#### What you will do:
**A.** Answer these questions from the notes on Sultans of Spin:
(i) Who defined style as replicable patterns of formal musical elements?
(ii) What term do the notes use for the sites of performance and consumption of world music?
(iii) In whose sense is the "fundamental deferral of meaning" understood?
**B.** Extract the part of the notes on Sultans of Spin that begins with the words containing "The result of" and ends with "series of representations.".
**C.** Extend the notes on Sultans of Spin, starting after their final sentence.

#### Source document:
--- start ---
May 26, 2005

 
Notes on
Jonathan Shannon
Sultans of Spin

World stage, examining how musical performance practices that are represented as authentic local traditions obtain both their authenticity and their local specificity through their staging in global contexts.
The sites of performance and consumption of world music are ‘heterotopic’: fraught with disjunctures between the comepting authenticities and realities promoted and consumed by artists, audiences, and culture brokers operating within the shadows of the transnational music industry.
The result of succesful framing of a musical performance is the creation and promotion of a distinct understanding and experience of style. Meyer defined style as consisting of replicable patterns of formal musical elements such as melody, rhythm, texture, timbre, instrumentation and voice. There are new extra-musical associations such as: venue, costume, audience, audience-performer interactions, and appropriate co-occurrence or coperformance rules, among others.
...analysis of the supposed reality behind the representation reveals further layers of representations, the entire complex being built on a fundamental deferral of meaning, in derrida’s sense; thus, the referent of the real does not exist except as a series of representations.
--- end ---
#### Data:
--- start ---
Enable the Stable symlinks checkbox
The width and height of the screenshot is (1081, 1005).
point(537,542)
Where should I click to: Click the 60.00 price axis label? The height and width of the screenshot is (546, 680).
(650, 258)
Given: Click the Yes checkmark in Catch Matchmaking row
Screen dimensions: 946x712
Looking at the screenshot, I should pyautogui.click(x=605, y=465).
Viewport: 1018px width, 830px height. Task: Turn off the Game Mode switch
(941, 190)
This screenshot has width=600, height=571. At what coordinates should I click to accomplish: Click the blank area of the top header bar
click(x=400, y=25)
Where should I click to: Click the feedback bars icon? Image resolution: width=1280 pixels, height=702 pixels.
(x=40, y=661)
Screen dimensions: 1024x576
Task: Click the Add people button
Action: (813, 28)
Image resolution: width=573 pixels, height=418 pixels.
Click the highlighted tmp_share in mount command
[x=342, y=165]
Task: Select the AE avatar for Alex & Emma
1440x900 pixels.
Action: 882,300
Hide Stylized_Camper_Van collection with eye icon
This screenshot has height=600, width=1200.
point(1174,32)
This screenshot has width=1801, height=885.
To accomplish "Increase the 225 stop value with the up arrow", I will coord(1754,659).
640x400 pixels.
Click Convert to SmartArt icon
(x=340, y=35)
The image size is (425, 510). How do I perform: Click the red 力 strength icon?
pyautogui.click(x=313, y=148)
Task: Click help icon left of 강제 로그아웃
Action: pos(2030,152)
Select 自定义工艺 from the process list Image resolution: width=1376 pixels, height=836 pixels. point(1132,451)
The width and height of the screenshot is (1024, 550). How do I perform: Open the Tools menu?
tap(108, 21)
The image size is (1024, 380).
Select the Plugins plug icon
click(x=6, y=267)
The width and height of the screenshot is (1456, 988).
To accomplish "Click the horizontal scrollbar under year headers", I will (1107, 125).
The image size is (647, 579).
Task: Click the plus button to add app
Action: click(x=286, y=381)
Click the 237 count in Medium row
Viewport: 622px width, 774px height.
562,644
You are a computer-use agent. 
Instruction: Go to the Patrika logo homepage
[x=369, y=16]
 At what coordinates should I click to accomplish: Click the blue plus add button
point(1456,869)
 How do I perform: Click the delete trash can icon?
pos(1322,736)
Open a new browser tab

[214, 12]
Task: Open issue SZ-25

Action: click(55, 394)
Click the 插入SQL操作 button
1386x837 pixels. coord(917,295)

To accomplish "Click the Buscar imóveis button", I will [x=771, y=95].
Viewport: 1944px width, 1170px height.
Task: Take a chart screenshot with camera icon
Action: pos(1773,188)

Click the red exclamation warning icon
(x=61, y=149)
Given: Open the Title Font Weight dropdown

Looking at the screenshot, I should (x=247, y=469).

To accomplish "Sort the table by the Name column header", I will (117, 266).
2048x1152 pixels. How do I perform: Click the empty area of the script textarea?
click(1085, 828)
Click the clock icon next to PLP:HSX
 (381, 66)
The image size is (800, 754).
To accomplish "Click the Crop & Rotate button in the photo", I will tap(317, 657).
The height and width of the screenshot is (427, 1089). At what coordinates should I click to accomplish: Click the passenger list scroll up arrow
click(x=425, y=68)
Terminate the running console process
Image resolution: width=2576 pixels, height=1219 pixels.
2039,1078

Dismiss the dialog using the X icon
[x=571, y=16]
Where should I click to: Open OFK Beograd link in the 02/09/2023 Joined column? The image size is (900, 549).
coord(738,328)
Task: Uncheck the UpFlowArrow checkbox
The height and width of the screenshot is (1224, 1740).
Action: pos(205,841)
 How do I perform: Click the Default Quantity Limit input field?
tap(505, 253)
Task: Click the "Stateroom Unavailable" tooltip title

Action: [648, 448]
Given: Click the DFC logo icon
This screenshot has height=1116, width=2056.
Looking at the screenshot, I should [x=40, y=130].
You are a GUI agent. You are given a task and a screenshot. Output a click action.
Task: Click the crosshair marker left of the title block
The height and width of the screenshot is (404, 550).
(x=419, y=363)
--- end ---
#### Results of the tasks:
**A.**
(i) Meyer
(ii) ‘Heterotopic’
(iii) Derrida's

**B.**
The result of succesful framing of a musical performance is the creation and promotion of a distinct understanding and experience of style. Meyer defined style as consisting of replicable patterns of formal musical elements such as melody, rhythm, texture, timbre, instrumentation and voice. There are new extra-musical associations such as: venue, costume, audience, audience-performer interactions, and appropriate co-occurrence or coperformance rules, among others.
...analysis of the supposed reality behind the representation reveals further layers of representations, the entire complex being built on a fundamental deferral of meaning, in derrida’s sense; thus, the referent of the real does not exist except as a series of representations.

**C.**
The world stage is structured by the representation practices inherent to the ‘global imagination’of the (post)modern condition in the late 20th and early 21st centuries. The complexes of signs, texts, and representations of the global imagination are themselves intimately involved in the processes of production, distribution and consumption of global cultural forms.
The performance of al-Kindi in New York City thus can be understood in part as an actualization of the world stage principle: a staging of a music-dance complex constructed, rehearsed, and performed for a transnational audience of consumers.
...the ‘local’ and the ‘authentic’ in world music circuits are often those cultural practices which can best be packaged and presented globally.
Often it is musical cultures that are marginal or forgotten within their sites of local origin that are most easily appropriated for this role in the world music market, as in the case of the ‘Master Musicians of Jajouka’.


Notes on
Susan Reed
The Politics and poetics of dance

Kealiinohomoku demonstrated how dance scholars’ blanket categorization of non-Western dances as ethnic, folk, or primitive was based on an evolutionary paradigm in which Western theatrical dance, especially ballet emerged as ‘…the one great divinely ordained apogee of the performing arts.’
Poole shows how, despite the transformations in costumes, props and gestures, Andean dance retained characteristic movement patterns that embedded concepts of social hierarchy and social time fundamentally distinct from those of Europeans. Matachines dance derives from Medieval European folk dramas and was brought to the new world by the Spanish, with the purpose of Christianizing the Indians.
Dance is a powerful tool in shaping nationalist ideology and in the creation of national subjects, often more so than are political rhetoric or intellectual debates.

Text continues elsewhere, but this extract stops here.